La Savate Boxe Française

  

La savate-boxe française se pratique sur un ring carré de 4,5 m à 6m par coté (que l’on appelle « enceinte ») avec des gants de boxe, des chaussures et une tenue particulière appelée intégrale : maillot fuseau sans manches (ou combinaison), mais aussi des bottines souples lacées derrière la cheville et des bandes (facultatifs), les protège-tibias sont obligatoires dans la forme assaut mais peuvent être interdit dans certaines séries de combat.


janssen vs germany


Les coups de pied codifiés

Le chassé, le fouetté, le revers balancé, le revers fouetté, le revers, le coup de pied bas (de frappe ou de déséquilibre).

Tous les coups de pieds cités ci-dessus peuvent (hormis le coup de pied bas) s’effectuer dit « tournant » ou « sautés », à différents niveaux (bas, médian ou figure).

Les coups de pied interdits le fouetté vertical, les coups de tibia, les coups de genoux (présents dans la savate originelle), le revers frontal délivré avec le bord interne de la semelle, les coups de pieds délivrés avec la main posée au sol (héritage du chausson marseillais), le coup de pied délivré dos à l’adversaire : coup de pied de mule ou ruade.


Les coups de poing codifiés

L’uppercut, le direct, le crochet, le swing.

Les coups de poing interdits : tous les coups de revers avec avant-bras et les coups de coudes.

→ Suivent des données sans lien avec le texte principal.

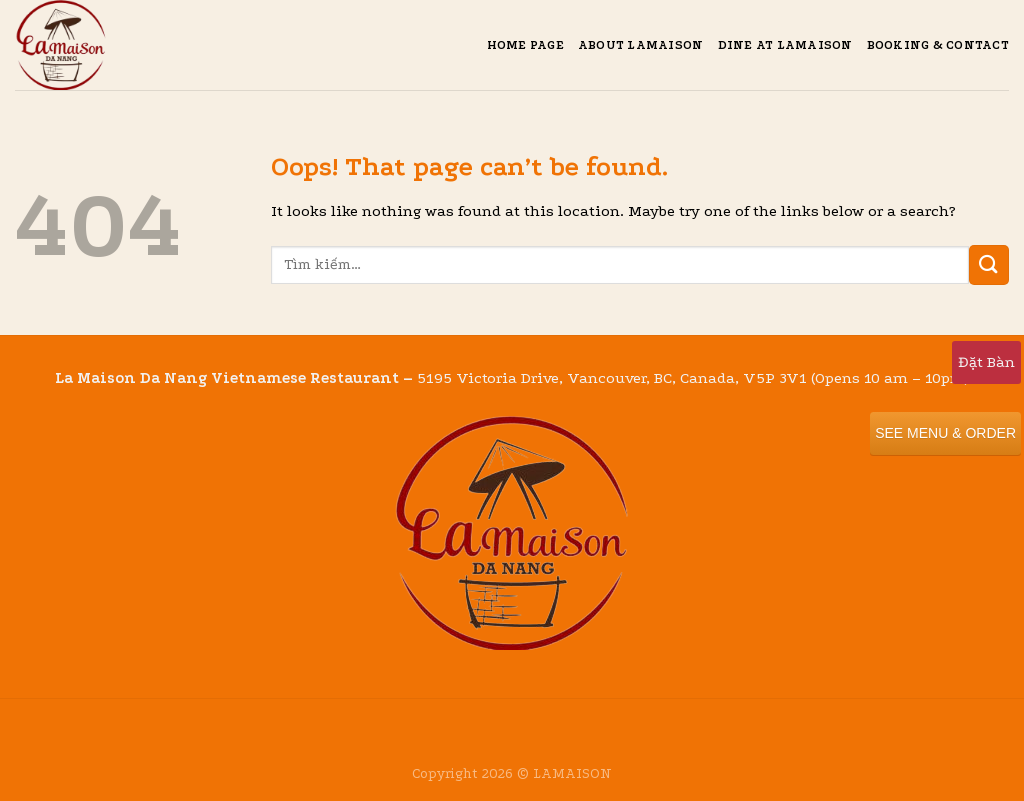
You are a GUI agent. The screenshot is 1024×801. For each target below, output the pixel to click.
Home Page (525, 45)
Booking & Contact (938, 45)
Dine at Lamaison (785, 45)
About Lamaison (641, 45)
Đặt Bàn (986, 362)
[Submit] (989, 264)
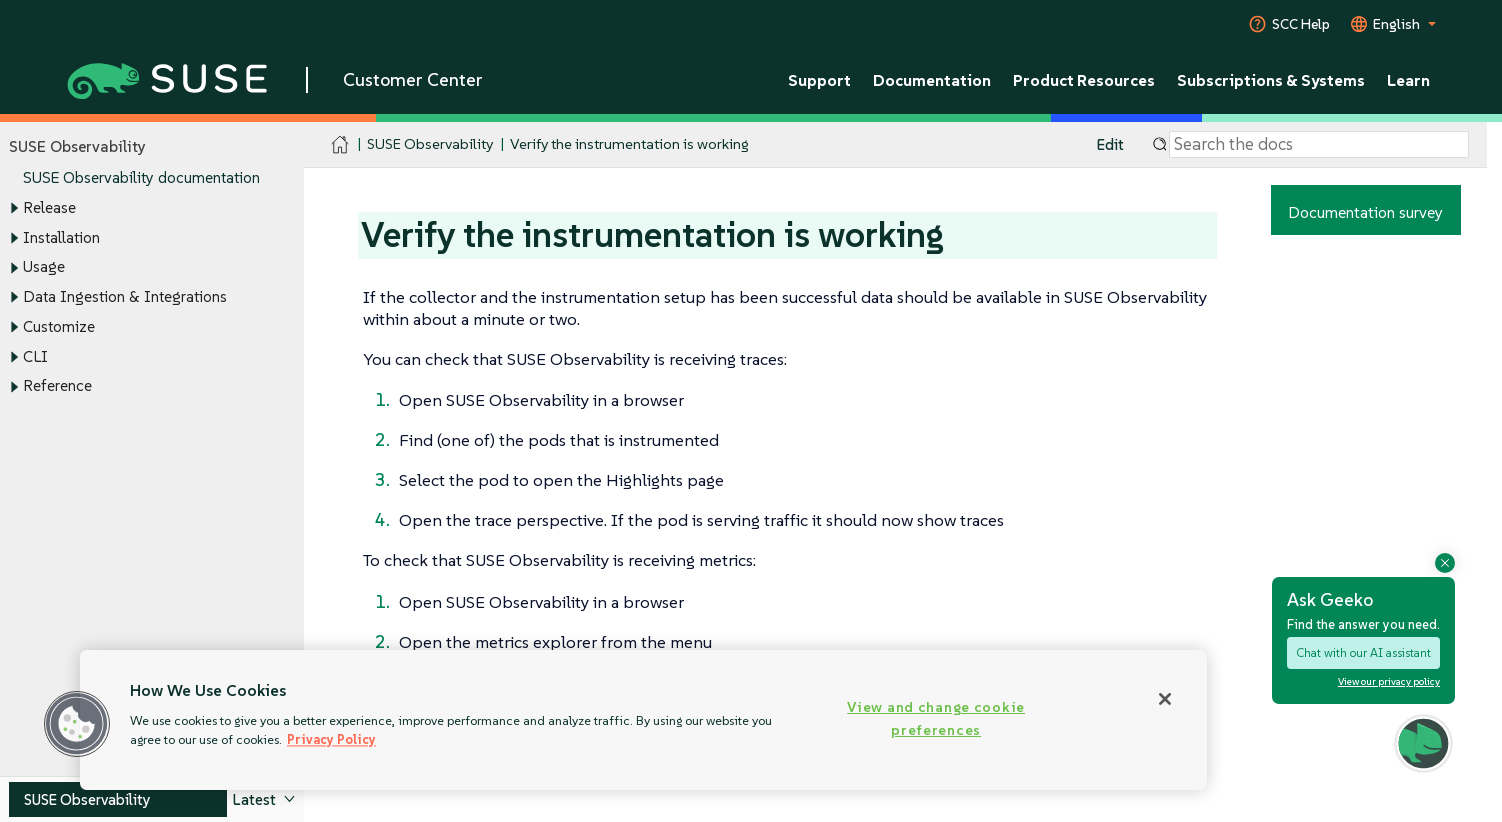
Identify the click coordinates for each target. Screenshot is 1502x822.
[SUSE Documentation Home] (340, 145)
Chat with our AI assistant (1363, 652)
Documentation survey (1365, 212)
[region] (643, 720)
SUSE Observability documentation (141, 178)
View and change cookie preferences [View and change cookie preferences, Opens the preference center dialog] (936, 718)
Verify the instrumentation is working (629, 144)
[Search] (1319, 145)
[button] (1423, 742)
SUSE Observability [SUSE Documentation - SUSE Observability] (430, 144)
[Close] (1165, 699)
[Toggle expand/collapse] (14, 209)
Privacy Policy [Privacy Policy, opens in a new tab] (331, 739)
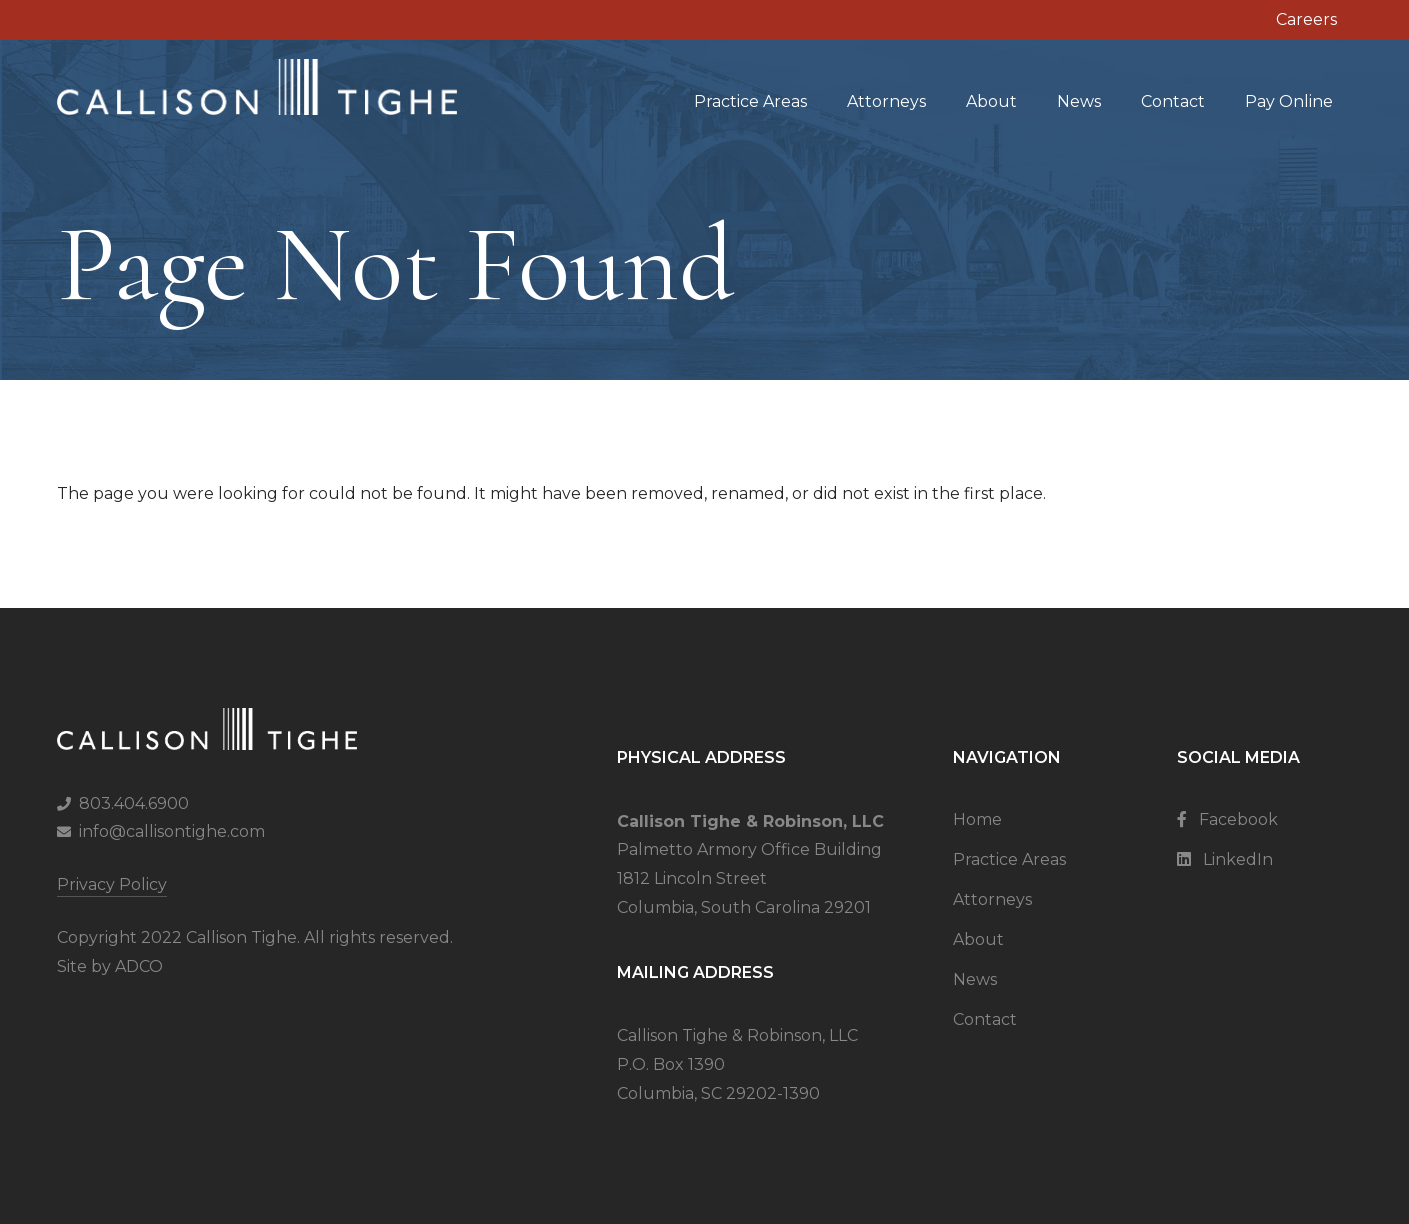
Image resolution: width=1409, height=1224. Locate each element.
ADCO (139, 966)
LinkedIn (1225, 859)
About (991, 101)
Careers (1306, 19)
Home (977, 819)
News (1079, 101)
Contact (1173, 101)
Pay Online (1289, 101)
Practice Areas (750, 101)
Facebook (1227, 819)
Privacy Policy (112, 884)
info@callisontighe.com (172, 831)
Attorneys (886, 101)
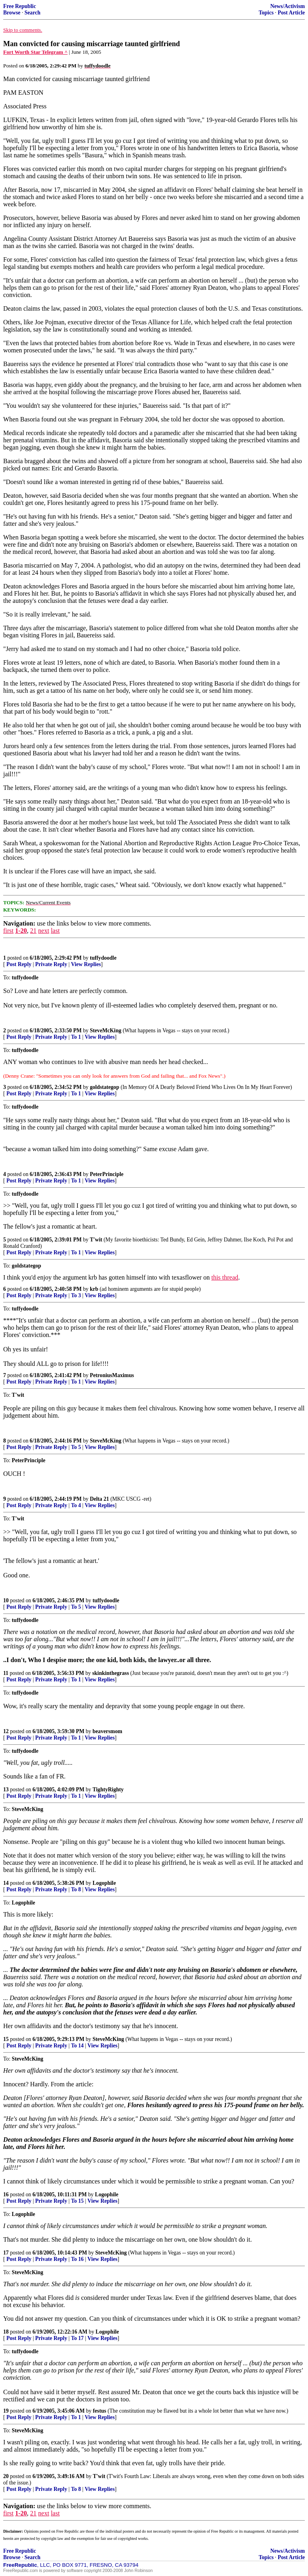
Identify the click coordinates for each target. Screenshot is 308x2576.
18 (6, 2332)
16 (6, 2194)
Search (32, 13)
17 (6, 2253)
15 (6, 2039)
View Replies (86, 964)
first (8, 930)
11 (5, 1673)
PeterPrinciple (107, 1174)
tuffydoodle (103, 958)
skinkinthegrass (110, 1673)
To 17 (77, 2338)
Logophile (104, 1883)
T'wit (96, 1240)
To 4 (76, 1505)
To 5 (76, 1447)
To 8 (76, 1889)
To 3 (76, 1295)
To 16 (77, 2259)
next (43, 930)
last (55, 930)
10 (6, 1600)
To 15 (77, 2201)
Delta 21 (99, 1499)
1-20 (21, 930)
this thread (224, 1277)
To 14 (77, 2046)
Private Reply (51, 964)
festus (99, 2411)
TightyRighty (108, 1790)
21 (33, 930)
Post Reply (18, 964)
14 (6, 1883)
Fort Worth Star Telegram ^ (35, 52)
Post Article (291, 13)
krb (94, 1289)
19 (6, 2411)
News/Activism (287, 6)
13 (6, 1790)
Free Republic (19, 6)
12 (6, 1731)
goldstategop (104, 1087)
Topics (266, 13)
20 (6, 2476)
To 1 (76, 1037)
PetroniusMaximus (112, 1375)
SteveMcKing (106, 1031)
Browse (11, 13)
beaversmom (107, 1731)
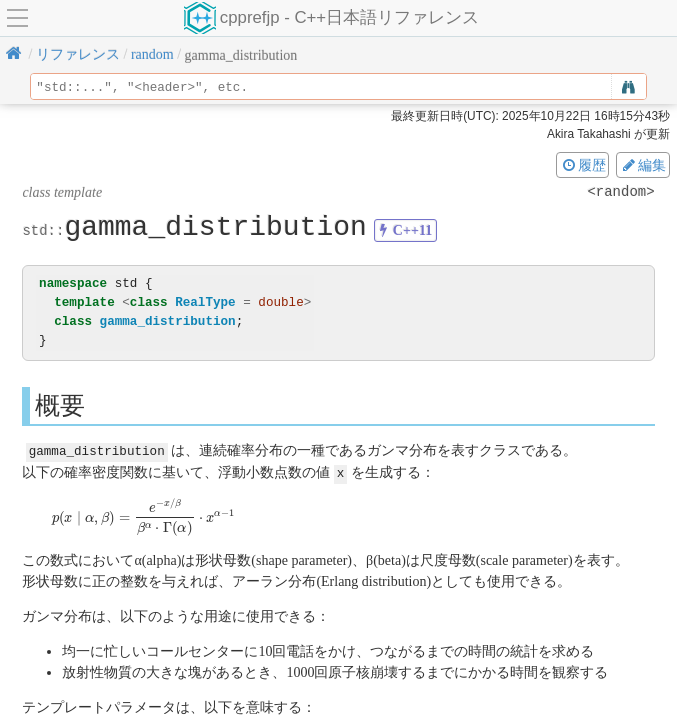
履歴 (583, 165)
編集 (643, 165)
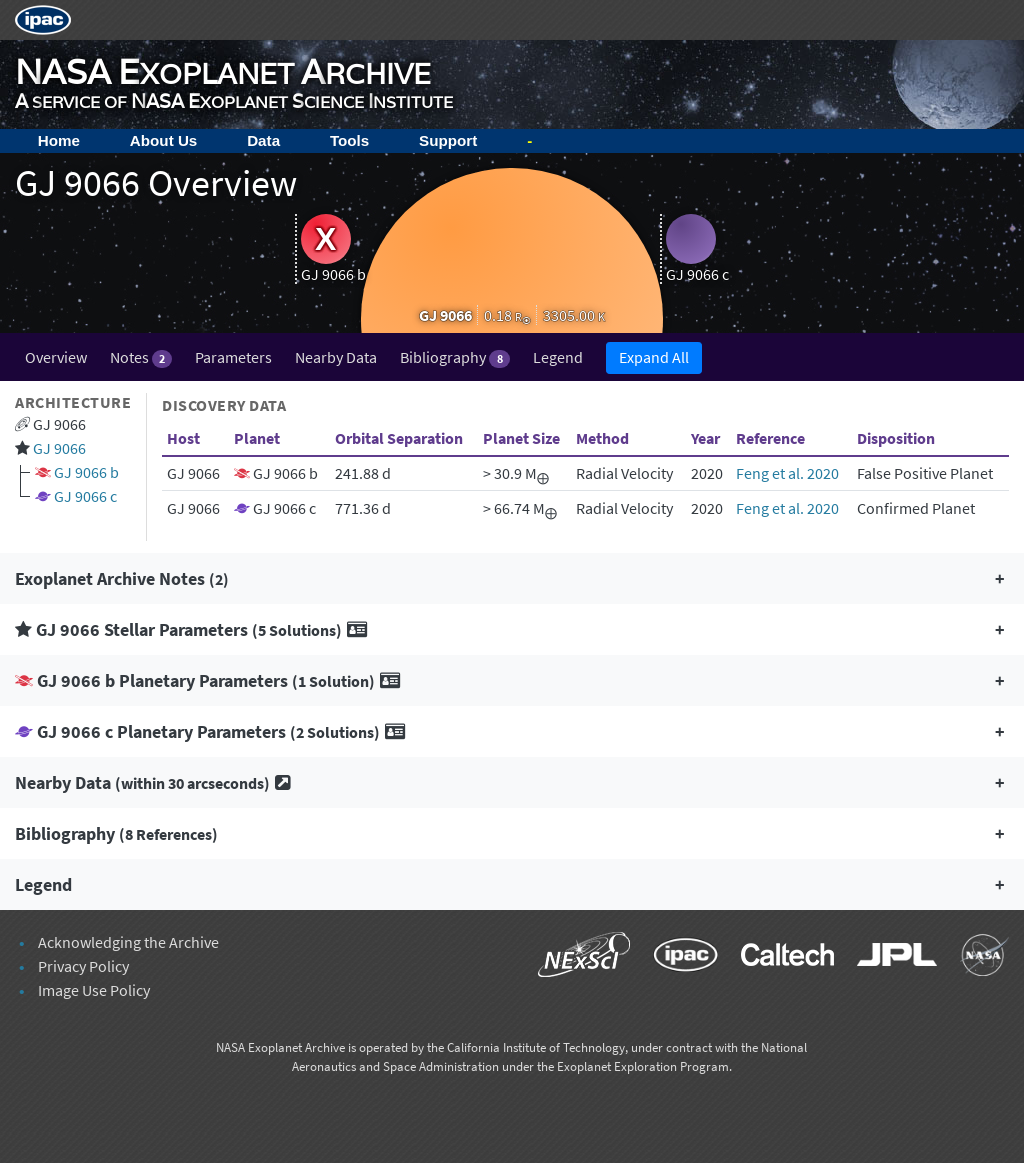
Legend (558, 357)
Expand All (654, 357)
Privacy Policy (83, 966)
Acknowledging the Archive (128, 942)
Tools (349, 140)
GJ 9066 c (85, 496)
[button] (512, 578)
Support (448, 140)
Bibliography (454, 357)
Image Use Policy (94, 990)
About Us (164, 140)
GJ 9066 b (86, 472)
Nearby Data (336, 357)
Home (59, 140)
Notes (141, 357)
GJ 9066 (59, 448)
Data (263, 140)
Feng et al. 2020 (787, 473)
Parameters (233, 357)
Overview (56, 357)
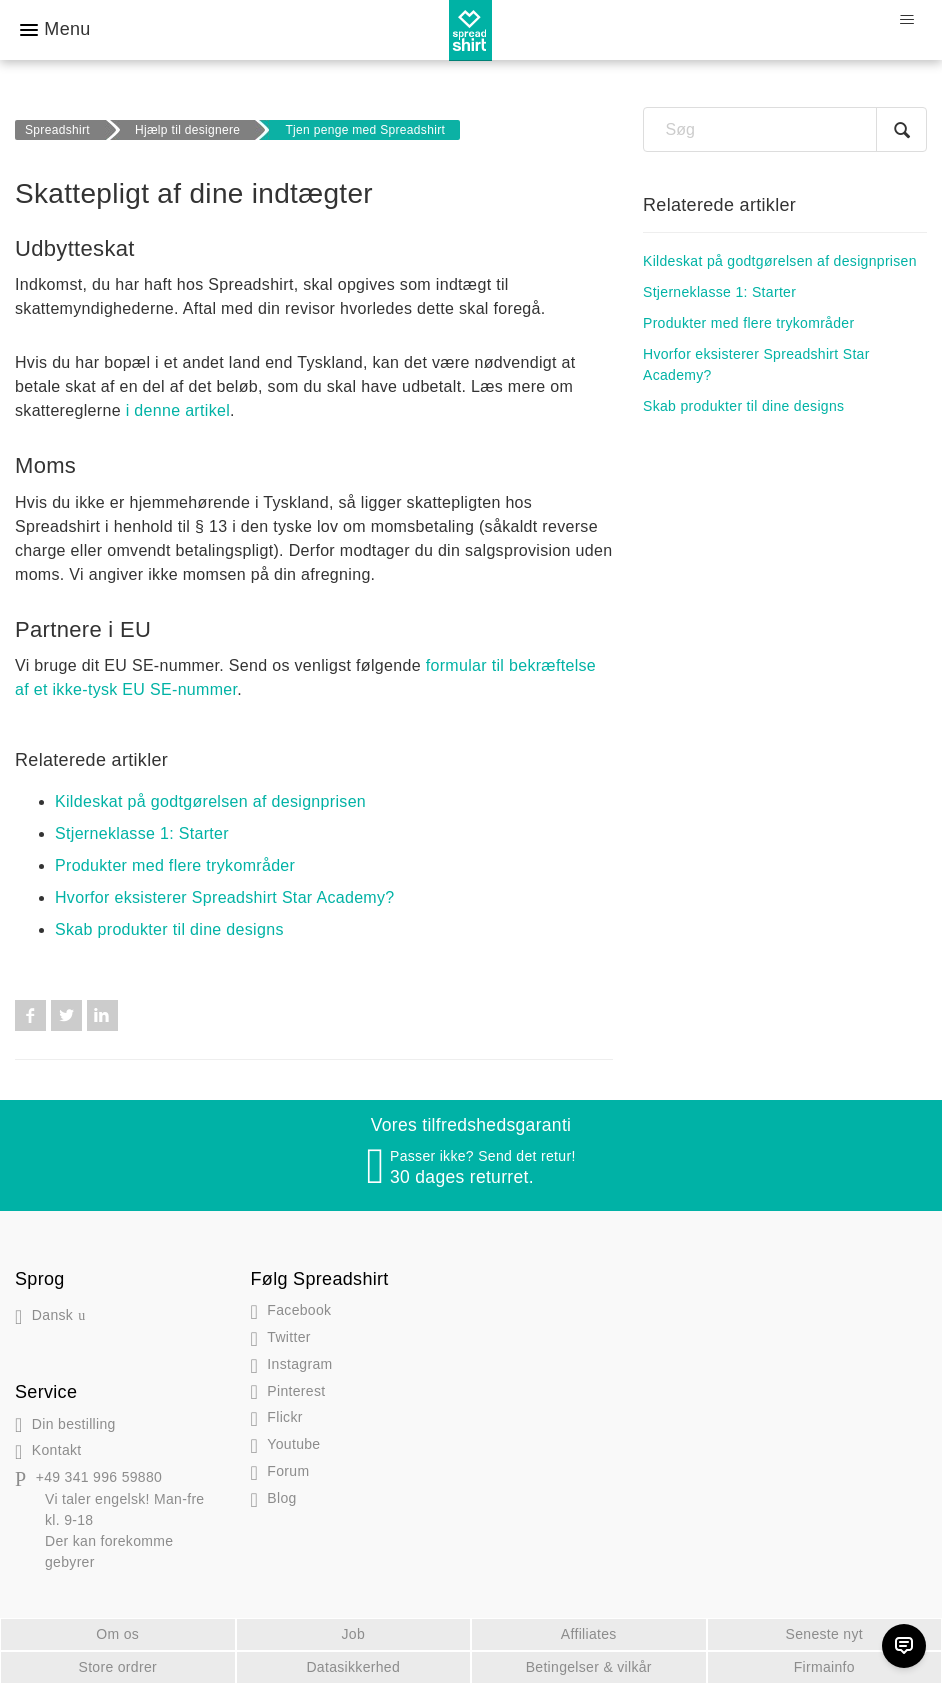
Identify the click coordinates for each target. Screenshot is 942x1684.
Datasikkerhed (353, 1667)
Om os (117, 1634)
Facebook (30, 1015)
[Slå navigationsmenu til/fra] (906, 20)
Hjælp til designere (187, 130)
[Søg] (785, 129)
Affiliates (589, 1634)
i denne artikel (178, 410)
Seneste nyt (824, 1634)
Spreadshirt (57, 130)
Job (353, 1634)
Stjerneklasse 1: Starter (142, 833)
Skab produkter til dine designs (169, 929)
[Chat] (904, 1646)
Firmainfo (824, 1667)
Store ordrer (117, 1667)
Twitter (66, 1015)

Ces quatre coups de poing sont repris de la boxe anglaise où seuls les poings sont utilisés. La savate des origines utilisait principalement des coups à main ouverte : la gifle. En savate défense ces coups avaient pour objectif d’aveugler, de déchirer les tympans, et de luttes étaient également utilisées pour terminer un combat. Ces techniques considérées comme trop dangereuses ne sont plus enseignées.


Les grades

Il appartient à chaque club d’organiser les passages de grades afin de mesurer la progression des élèves ou compétiteurs. Ce système de grades techniques, « les gants » déterminent le niveau du tireur ou tireuse (nom donné au pratiquant de la savate) et permettent l’inscription à certaines compétitions lorsqu’un niveau minimum est requis. Voici les différents grades :

  1. Bleu
  2. Vert
  3. Rouge
  4. Blanc
  5. Jaune
  6. Gant d’argent technique ou gant de bronze


Les compétitions

Il existe deux types de compétitions en savate : l’assaut et le combat. Ces deux catégories se différencient par la finalité recherchée lors de la compétition.

L’assaut

Lors des assauts les coups ne sont pas portés (on parle alors de touches) et le tireur est jugé sur ses qualités technico-tactiques. La durée de la confrontation peut varier de 3*1,30 mn à 4*2 mn suivant la catégorie des tireurs. Le style est jugé, et la puissance sanctionnée puisque la recherche du hors-combat est interdite. Après trois avertissements un tireur peut être disqualifié. Le tireur ayant « marqué » le plus de points remporte l’assaut. Les assauts se déroulent le plus souvent en 3 reprises de 1 min 30 sec chacune.

Le combat

Lors des combats la puissance n’est pas limitée (le hors-combat de l’adversaire est alors chose possible). Bien que la technico-tactique soit jugée, les combats privilégient la puissance. Pour mettre un terme au combat, il faut que le temps imparti soit écoulé ou qu’un tireur soit déclaré hors-combat. Les combats ne se pratiquent qu’à partir de la catégorie d’âge Juniors (18 ans) et nécessitent au moins le grade de gant jaune. Les combats se déroulent le plus souvent en 5 reprises de 2 mn.

Les officiels

Comme dans tout sport d’opposition, les rencontres de savate sont arbitrées. Les juges-arbitres (encore appelés « officiels ») sont chargés de cette tâche, en protégeant l’intégrité de chaque tireur ainsi que l’éthique et les règles de la savate. Par ring ils sont au nombre de trois juges (ou cinq) associés à un arbitre évoluant sur le ring. Les juges comptabilisent les touches (points) reçu(e)s et donné(e)s par chaque tireur et peuvent, à la demande de l’arbitre, voter des avertissements sanctionnant une faute de la part d’un tireur. Une rencontre peut être gagnée à la majorité ou à l’unanimité, suivant la décision des juges. Tout ce personnel est orchestré par le délégué-officiel qui est juge ultime en cas de litige. Celui-ci dirige les juges-arbitre, le médecin, le chronomètre, les tireurs, les seconds (coach) des tireurs ainsi que toute l’organisation de la rencontre.